Sidecar Factory Club
In a former life, Sidecar – known phonetically to locals as “cedar car” – used to play host to singles nights for the US army, who would trot eagerly up the Ramblas to the Plaça Reial from the port. Sadly, you won’t find much military hedonism at Sidecar today, but the spirit of this American bacchanal remains in the venue’s devotion to guttural rock’n’roll, punk and garage rock. Sidecar has hosted more than 4,000 concerts since it opened in 1982, with a small stage fit snugly into a beautifully lit, low-ceilinged cellar venue. It also hosts DJ sessions until the early hours, six nights a week, covering everything from ghetto funk to indie. Local bands are a speciality, but you’ll also get visiting acts like Bill Ryder-Jones and Natalie Prass. The recent problems at Heliogàbal – long a home to up-and-coming local bands and now faced with potentially crippling fines for alleged overcrowding – make Sidecar, as well as Freedonia, more important than ever.
Gran Bodega Saltó
Rumba Catalana – a mixture of flamenco rumba, Cuban music and rock’n’roll which developed in Barcelona’s Romani community in the 1950s – is one of Catalonia’s most endearing musical legacies. You can still hear it all over Barcelona, but rarely in a venue as eye-catching as Gran Bodega Saltó, an old wine shop in Poble-Sec decorated with cartoon tigers, dolls and even a hybrid shark-carrot. The venue also plays host to blues, swing and other musical mixes. Even better, you can sample another great Barcelona tradition, the Sunday vermouth. Entry is usually free, but it gets busy, so get there early, when you can still see the decor.
L’Hospitalet de Llobregat is, technically, the second largest city in Catalonia and the 16th largest in Spain. However, it has become rather subsumed into the Barcelona sprawl: you’d struggle to fit a cigarette paper between the two cities, and it is well served by the Barcelona metro. That may be bad news for L’Hospitalet’s civic pride, but it’s a welcome development for anyone who wants to visit one of Catalonia’s most legendary indie music venues, Depósito Legal – or el Depo, as everyone knows it. AKA the “indie temple” of l’Hospitalet, El Depo was born in 1985 of the same free spirit that inspired the Movida Madrileña (the countercultural movement that followed Franco’s death). These days it’s known for its friendly, unpretentious atmosphere and some of Catalonia’s best indie nights, calling on the region’s most established indie spinners, like Luis Le Nuit, Hal 9000 and Monamí.
* * * * * * * * *
Task to complete
Answer these questions using the guide to music venues above:
1. In what year did Sidecar open?
2. In which neighborhood is Gran Bodega Saltó located?
3. What nickname does everyone use for Depósito Legal?

Recorded information
* * * * * * * * *
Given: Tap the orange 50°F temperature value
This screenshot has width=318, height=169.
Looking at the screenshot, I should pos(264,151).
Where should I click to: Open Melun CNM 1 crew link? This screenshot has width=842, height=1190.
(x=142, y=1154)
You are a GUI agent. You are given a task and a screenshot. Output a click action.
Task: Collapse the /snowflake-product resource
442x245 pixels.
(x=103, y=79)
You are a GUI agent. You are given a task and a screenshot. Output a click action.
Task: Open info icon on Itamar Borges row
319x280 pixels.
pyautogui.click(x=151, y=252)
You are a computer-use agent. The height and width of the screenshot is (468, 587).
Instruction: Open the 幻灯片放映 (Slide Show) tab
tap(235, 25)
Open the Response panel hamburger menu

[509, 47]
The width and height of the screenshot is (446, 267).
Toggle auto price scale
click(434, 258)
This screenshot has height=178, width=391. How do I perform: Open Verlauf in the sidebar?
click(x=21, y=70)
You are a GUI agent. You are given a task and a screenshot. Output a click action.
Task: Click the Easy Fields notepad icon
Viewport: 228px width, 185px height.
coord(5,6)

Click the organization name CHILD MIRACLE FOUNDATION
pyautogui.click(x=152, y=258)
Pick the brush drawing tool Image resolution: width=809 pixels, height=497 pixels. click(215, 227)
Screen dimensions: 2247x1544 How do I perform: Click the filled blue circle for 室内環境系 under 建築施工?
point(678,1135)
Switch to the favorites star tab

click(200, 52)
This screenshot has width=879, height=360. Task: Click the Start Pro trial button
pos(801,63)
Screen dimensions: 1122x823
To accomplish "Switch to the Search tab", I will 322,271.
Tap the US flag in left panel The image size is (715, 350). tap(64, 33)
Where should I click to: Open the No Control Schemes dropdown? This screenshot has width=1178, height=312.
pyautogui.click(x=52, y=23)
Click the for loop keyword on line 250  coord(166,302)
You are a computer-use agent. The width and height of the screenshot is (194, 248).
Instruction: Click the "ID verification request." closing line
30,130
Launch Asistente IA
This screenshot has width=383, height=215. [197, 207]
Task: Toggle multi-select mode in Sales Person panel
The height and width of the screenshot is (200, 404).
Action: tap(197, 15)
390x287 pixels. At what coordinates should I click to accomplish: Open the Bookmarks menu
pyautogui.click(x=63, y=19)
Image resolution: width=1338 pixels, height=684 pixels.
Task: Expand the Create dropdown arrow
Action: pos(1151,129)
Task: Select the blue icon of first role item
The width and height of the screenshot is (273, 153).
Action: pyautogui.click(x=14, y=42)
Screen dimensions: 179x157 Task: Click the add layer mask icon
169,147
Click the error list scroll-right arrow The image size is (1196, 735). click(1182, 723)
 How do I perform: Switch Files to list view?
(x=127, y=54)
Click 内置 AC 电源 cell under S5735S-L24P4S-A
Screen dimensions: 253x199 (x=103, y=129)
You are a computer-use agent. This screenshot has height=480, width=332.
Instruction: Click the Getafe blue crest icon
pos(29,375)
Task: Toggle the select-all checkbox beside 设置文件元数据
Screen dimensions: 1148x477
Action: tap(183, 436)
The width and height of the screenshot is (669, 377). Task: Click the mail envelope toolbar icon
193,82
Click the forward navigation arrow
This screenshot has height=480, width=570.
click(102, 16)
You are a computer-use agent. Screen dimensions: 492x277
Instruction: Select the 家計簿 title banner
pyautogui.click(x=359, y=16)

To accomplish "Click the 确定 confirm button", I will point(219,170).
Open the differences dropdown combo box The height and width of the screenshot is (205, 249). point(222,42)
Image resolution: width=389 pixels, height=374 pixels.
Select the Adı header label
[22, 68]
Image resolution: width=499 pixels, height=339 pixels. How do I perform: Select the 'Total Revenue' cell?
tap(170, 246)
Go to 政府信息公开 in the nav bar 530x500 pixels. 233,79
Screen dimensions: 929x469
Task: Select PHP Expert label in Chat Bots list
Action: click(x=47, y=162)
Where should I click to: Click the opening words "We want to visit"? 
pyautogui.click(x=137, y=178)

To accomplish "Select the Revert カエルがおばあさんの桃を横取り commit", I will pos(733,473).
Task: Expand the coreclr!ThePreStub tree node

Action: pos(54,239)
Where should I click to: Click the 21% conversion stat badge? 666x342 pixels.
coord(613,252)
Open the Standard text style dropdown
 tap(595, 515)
* * * * * * * * *
Solution to this task
1. 1982
2. Poble-Sec
3. El Depo